● **TEXT**
******

Evolutionary biologist Richard Dawkins has praised today’s Supreme Court’s ruling, saying the law has finally caught up with science.
“Supreme Court rules that a woman is legally defined as … a woman,” he said.
“Congratulations. And ‘The concept of sex is binary, a person is either a woman or a man’. Yes, the science was settled in the Precambrian [era]. Nice that the law has finally caught up.”

How did it all happen?
In the Autumn of 2024 , the Scottish Feminist Network and For Women in Scotland (FWC) group were granted the right to a judicial review of the Scottish Nationalist/ Scottish Greens sponsored Gender Recognition Reform (Scotland) by the UK Supreme Court.
FWC’s request challenged Holyrood’s policy that a person with a Gender Recognition Certificate in their chosen gender has the Protected Characteristic of sex. Their point was that the inclusion of a man’s chosen woman gender identity alongside the female biological sex in the Equality Act was unworkable.
FWC were seeking clarity that sex was always meant to be interpreted as biological sex when the Gender Recognition Act and the Equality Act were first drafted.

******

● **THINGS TO DO**
1. Copy word for word the part of the article on the Supreme Court ruling starting at "In the Autumn" and ending at "were first drafted.".
2. Write the next part of the article on the Supreme Court ruling, picking up after its final sentence.
The material isn't needed for any task.

● **SOURCE MATERIAL**

******

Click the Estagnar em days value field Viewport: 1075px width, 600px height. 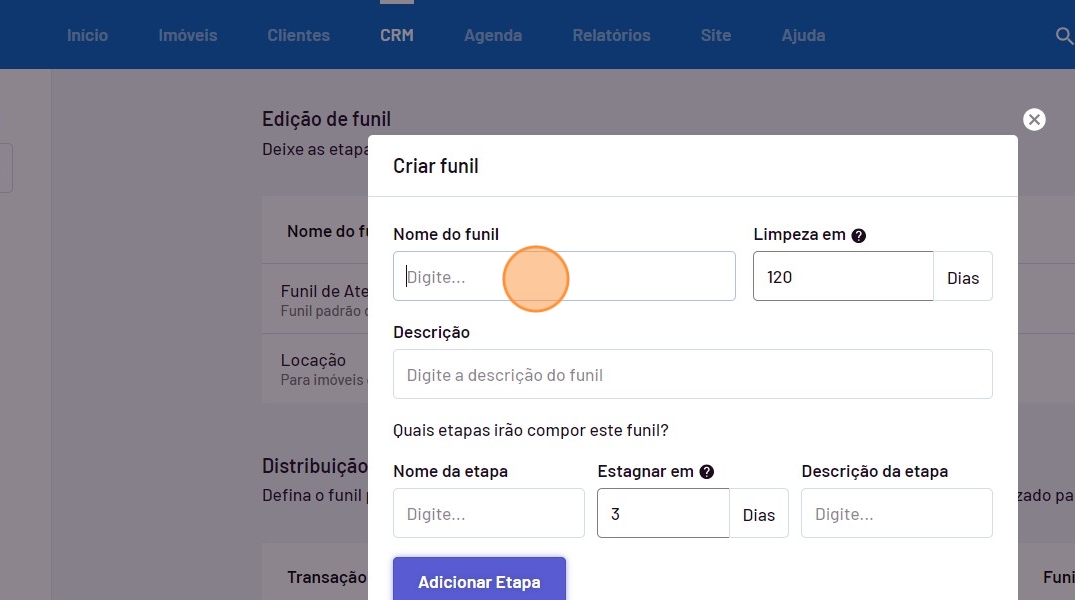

******

● **RESPONSES IN ORDER**
1.
In the Autumn of 2024 , the Scottish Feminist Network and For Women in Scotland (FWC) group were granted the right to a judicial review of the Scottish Nationalist/ Scottish Greens sponsored Gender Recognition Reform (Scotland) by the UK Supreme Court.
FWC’s request challenged Holyrood’s policy that a person with a Gender Recognition Certificate in their chosen gender has the Protected Characteristic of sex. Their point was that the inclusion of a man’s chosen woman gender identity alongside the female biological sex in the Equality Act was unworkable.
FWC were seeking clarity that sex was always meant to be interpreted as biological sex when the Gender Recognition Act and the Equality Act were first drafted.

2.
Scottish Ministers – which include trans activist Greens MSPs – did finally accept that, as a point of law, there was a need for certainty as to the definition of the term ‘woman’. They agreed the case could be brought before the UK Supreme Court.
But how and why the UK team of experts and lawyers originally involved in the drafting of the pioneer Gender Recognition Act (GRA) got into such a muddle about the definition of sex in the first place ?
An explanation came to light from Robert Wintermute, professor of human rights law at King’s College London as he took part in the drafting of the United Nations guide entitled the “Yogyarkarta Principles”. This document was adopted in November 2006 at Gadjah Mada University in Indonesia.
Signed off by a group of human rights experts, lawyers, and transsexual activists ( a terminology used at the time for transgender people ), Professor Wintermute came forward to recognise that the guide had failed to consider that transwomen would seek to confuse sex with gender and thus give them access to female-only spaces.
Wintermute has since confessed what he did not then consider the implications of Principle 3 of the ‘Yogyarkarta Principles’ in particular being in conflict with women’s sex-based rights and that those rights would ever be eradicated by trans rights.
Although the UN panel was co-chaired by Sonia Correa, the UN Special Rapporteur on violence against women and girls and Brazillian sexual rights activist, she was reported to have refused to refer to the word ‘woman’ and ‘women’s rights’ because she believed that sex was a 19th century and a Western social construct.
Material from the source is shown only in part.